The FBI's warning added that the malware steals usernames and passwords. Once the malware is on your computer, it really is "game over."
The new Zeus variant isn't doing anything especially new to trick people. The phishing email wants the reader to click on a link to a phony website, and when the user visits that site, the malware downloads.
Perhaps I'm a cynic, but at what point do we as a society of computer users get smart about clicking on links in email? Yes, the bad guys are very good at creating phishing email letters that seem very real, and even the most astute security expert has to look and think twice before pressing the mouse button. But unless one is a true Internet novice, the basics to prevent downloading malware should be pretty well engrained in one's mind: double check the actual URL of the link, double check the email address, look for typos or other errors, and if you really aren't sure, contact the person or company who sent the email to ask if it is real.
The bad guys will take advantage of lazy computer users. It's the same concept with hacker groups like Anonymous. It isn't that they are the most skilled hackers around; instead, they take advantage of a company's lazy or lax security. Or think of it this way: The most effective way to protect your house from getting robbed is to lock the doors and windows because most robbers aren't going to take the extra effort to find another way in. They move on to the next place until they find an open door. That's what hackers do, too, to an extent. The phishing schemes want you to unwittingly open the door to a stranger.

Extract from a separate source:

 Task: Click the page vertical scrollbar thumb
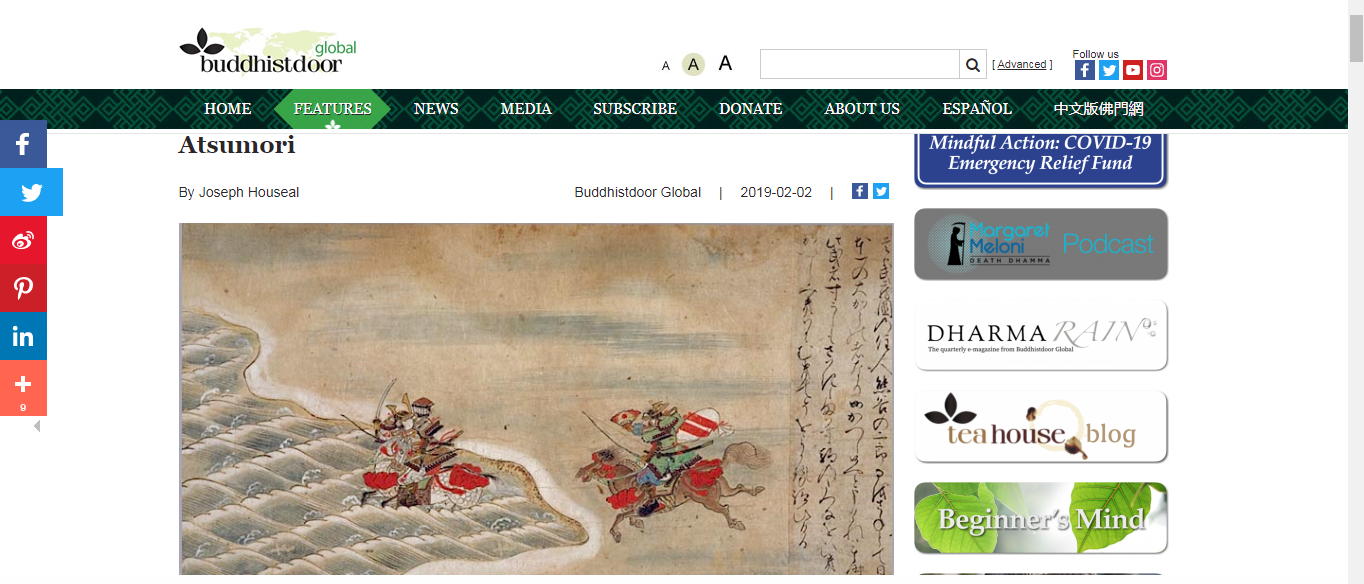pos(1356,39)
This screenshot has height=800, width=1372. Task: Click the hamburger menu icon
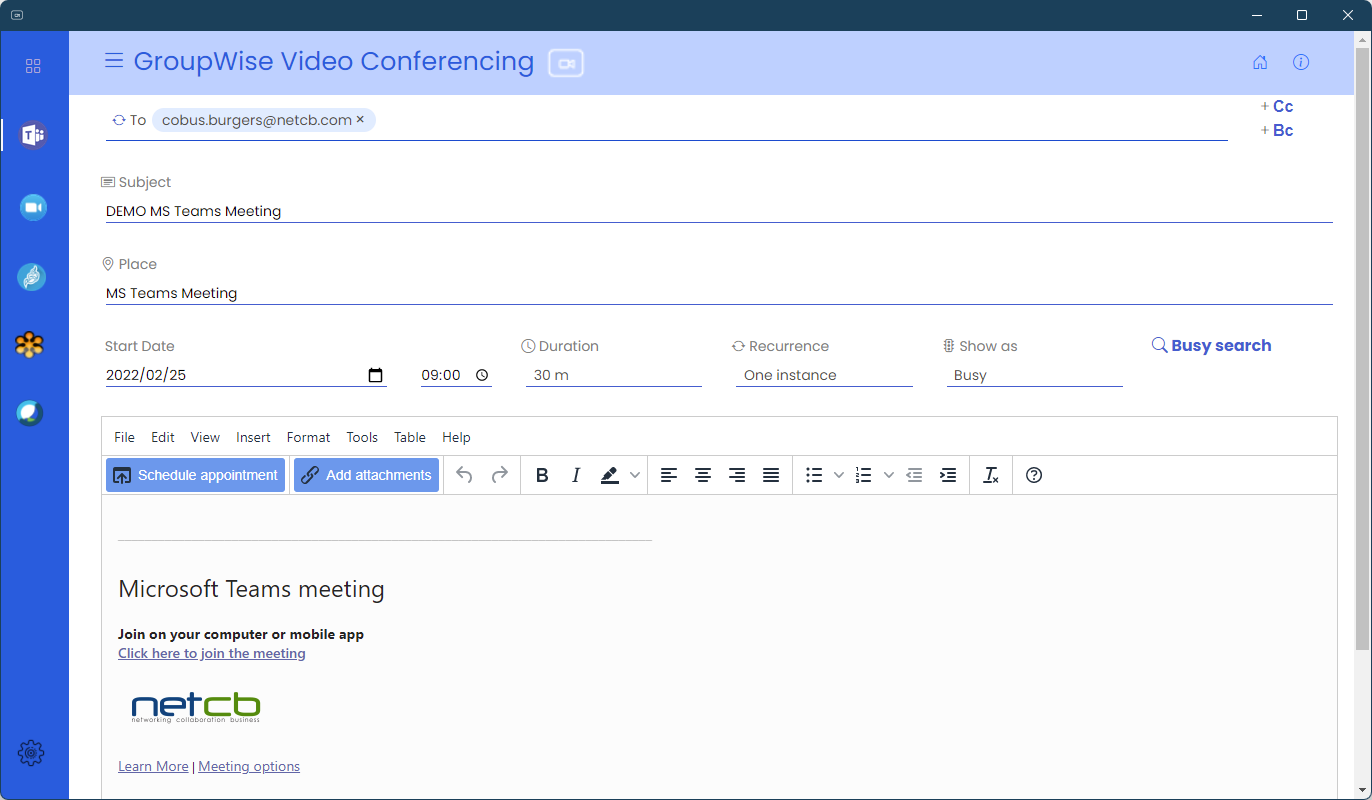[114, 61]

The FBI's warning does include another level to the new Zeus attacks: money laundering using money mules. The report stated:
In many cases, these money mules are willing participants in the criminal scheme. But increasingly, as part of this scheme, we see an increasing number of unsuspecting mules hired via "work at home" advertisements who end up laundering some of the funds stolen from bank accounts. The criminals e-mail prospective candidates claiming to have seen their resumes on job websites and offer them a job. The hired employees are provided long and seemingly legitimate work contracts and actual websites to log into. They're instructed to either open a bank account or use their own bank account in order to receive funds via wire and ACH transactions from numerous banksand then use money remitting services to send the money overseas.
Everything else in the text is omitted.